We say farewell to Eryl Parry
Eryl Parry has been our Director of Enterprise since October 2005. She leaves us today ending her time with us on a high after her well deserved personal 'Outstanding Contribution Award' at last nights Liverpool City Region Tourism Awards 2016.
You can also read how Liverpool Cathedral won best Large Visitor Tourist Attraction in what was a great night for Liverpool Cathedral.
We would like to share this interview as we say farewell to Eryl. There will be a special Evensong on on Thursday 26th May 2016 at 5.30pm where we, Liverpool Cathedral will celebrate all that she has done, not only for the past 10 years here at the cathedral, but for the City of Liverpool as a whole.
You joined back in October 2005. How has the Cathedral changed in the time you have been here?
I came originally to head up the Cathedral’s commercial activities at a time when a 3.2 million pound visitor’s centre project was already underway. Right through 2006 we were in a major construction period, the then Dean felt that it was important to build the mezzanine café so that hospitality was visible. The sight of people enjoying refreshments and chatting with friends is a welcoming greeting. One of my highlights during my time here has been seeing the hoardings coming down at the end of 2006 revealing a fully stocked new shop and that bright, new area of hospitality at the top. It felt like a huge leap forward. It was taking seriously what visitors now expect. Then in the run up to 2008 with Liverpool being the European Capital of Culture we spent time really establishing our credentials with the city and repositioning the cathedral in terms of people’s perceptions of what we could do. That is how God works, he gives you opportunities. Certainly 2008 was a complete game changer for the city and for us as a cathedral.
How have you managed the challenge of balancing the economic need to host such exciting and dynamic events & whilst also reflecting the building being a place of worship?

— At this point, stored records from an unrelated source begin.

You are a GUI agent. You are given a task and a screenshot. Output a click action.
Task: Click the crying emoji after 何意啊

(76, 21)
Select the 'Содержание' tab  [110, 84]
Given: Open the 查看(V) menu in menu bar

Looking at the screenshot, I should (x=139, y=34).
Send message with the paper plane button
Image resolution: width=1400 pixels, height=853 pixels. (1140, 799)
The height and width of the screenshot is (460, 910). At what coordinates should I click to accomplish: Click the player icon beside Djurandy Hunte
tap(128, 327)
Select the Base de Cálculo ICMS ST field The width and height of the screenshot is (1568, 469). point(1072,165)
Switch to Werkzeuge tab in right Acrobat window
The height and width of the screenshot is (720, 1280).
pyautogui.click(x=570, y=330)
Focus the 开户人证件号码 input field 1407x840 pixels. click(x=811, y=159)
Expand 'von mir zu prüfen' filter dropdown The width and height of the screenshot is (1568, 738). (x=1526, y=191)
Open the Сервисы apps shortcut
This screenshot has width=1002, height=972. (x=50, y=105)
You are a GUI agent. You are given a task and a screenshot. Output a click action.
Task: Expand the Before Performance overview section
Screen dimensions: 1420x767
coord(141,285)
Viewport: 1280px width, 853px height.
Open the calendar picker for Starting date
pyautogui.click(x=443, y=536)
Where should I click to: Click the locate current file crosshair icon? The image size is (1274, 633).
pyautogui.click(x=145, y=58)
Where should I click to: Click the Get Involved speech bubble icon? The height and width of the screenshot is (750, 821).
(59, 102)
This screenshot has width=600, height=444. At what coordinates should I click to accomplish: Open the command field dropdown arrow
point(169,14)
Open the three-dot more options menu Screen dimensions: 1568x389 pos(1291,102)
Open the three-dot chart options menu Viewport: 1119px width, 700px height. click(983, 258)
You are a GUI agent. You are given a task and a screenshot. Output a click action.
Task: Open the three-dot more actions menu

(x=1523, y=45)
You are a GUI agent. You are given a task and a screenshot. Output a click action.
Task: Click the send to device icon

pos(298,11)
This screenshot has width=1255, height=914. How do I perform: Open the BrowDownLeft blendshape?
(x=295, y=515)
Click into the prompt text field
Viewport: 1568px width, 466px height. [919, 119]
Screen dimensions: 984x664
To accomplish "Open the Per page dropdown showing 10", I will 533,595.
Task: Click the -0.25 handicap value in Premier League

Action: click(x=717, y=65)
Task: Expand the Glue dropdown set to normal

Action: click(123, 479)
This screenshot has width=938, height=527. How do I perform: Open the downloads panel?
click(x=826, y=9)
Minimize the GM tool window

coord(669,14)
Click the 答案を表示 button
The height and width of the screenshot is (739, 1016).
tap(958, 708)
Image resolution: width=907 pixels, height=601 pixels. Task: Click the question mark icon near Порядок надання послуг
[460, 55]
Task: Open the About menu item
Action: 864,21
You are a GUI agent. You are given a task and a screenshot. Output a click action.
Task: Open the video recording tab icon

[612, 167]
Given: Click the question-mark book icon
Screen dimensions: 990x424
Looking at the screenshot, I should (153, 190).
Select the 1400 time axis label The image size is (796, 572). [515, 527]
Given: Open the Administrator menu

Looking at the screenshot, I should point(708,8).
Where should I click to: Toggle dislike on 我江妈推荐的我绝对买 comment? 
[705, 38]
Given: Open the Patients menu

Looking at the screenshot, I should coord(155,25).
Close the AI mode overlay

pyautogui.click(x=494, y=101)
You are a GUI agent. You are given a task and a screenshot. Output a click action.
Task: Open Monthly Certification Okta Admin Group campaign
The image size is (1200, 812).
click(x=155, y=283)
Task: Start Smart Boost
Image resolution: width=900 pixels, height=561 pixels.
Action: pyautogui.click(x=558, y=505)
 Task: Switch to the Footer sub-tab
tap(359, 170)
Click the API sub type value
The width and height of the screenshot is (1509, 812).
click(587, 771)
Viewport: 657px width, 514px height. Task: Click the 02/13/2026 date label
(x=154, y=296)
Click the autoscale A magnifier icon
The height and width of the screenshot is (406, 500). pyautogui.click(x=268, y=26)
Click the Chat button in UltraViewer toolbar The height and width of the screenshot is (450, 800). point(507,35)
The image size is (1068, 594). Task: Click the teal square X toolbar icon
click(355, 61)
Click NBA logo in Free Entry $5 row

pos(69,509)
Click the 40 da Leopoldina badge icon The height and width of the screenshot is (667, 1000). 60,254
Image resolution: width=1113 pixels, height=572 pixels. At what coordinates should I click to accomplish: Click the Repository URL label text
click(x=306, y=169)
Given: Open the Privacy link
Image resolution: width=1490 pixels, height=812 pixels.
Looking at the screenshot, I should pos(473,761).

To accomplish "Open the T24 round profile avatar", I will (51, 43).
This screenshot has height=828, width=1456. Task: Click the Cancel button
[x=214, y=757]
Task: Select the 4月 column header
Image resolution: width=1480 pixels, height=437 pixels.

The Cathedral obviously needs to generate income to sustain free entrance which is a deeply held principle. The need to generate income is an important but only part of the story and it makes us creative. If you can imagine a cathedral without that sense of life and diversity then what of the visitor experience? They would still see a beautiful building but a cavernous dark and quiet space. And whilst sometimes we crave that sense of peace and sanctuary, to the visitor who sometimes knows very little or nothing of the Christian Life, they may well think that it’s ‘dead’. It’s not dead. It is completely engaged and a vital part of the city’s spiritual, economic and cultural life.
I guess I’m just reflecting who I am and what I think the Cathedral is. First and foremost I’m a child of God, The Cathedral is God’s house and it’s primary purpose is worship. God is involved in all of the details in our lives. Actually, if you do have faith, a love of the place you’re called to makes you want to do things, bring life and animation and friendship. So enterprise being at the heart of our mission is something that I feel is absolutely natural and this is about using the gifts that everyone in the Cathedral has.
What do you think has been your greatest achievement?
I think it’s building a team. They are in great shape as I leave. Seeing the relationships that we’ve made whether that’s in the shop, catering, events, visiting and now volition. Watching the people that they’ve got connections with coming into our building and feeling that it’s their cathedral. It’s an emotional experience.
What will you miss most when you leave?
I will miss that sense of being at the heart of city life. I have been really stimulated and challenged. The work I have done on visitor economy boards, the Hope Street partners. It is about people, the cathedral community, the privilege working out your calling, I guess in such and incredible space that allows you opportunities to flourish. I think it’s symbolic here that the architect gave us such a flexible space, without fixed furniture. He said don’t look at my arches look at my spaces. That invites life in and I will miss that sense of the possible in such a big space.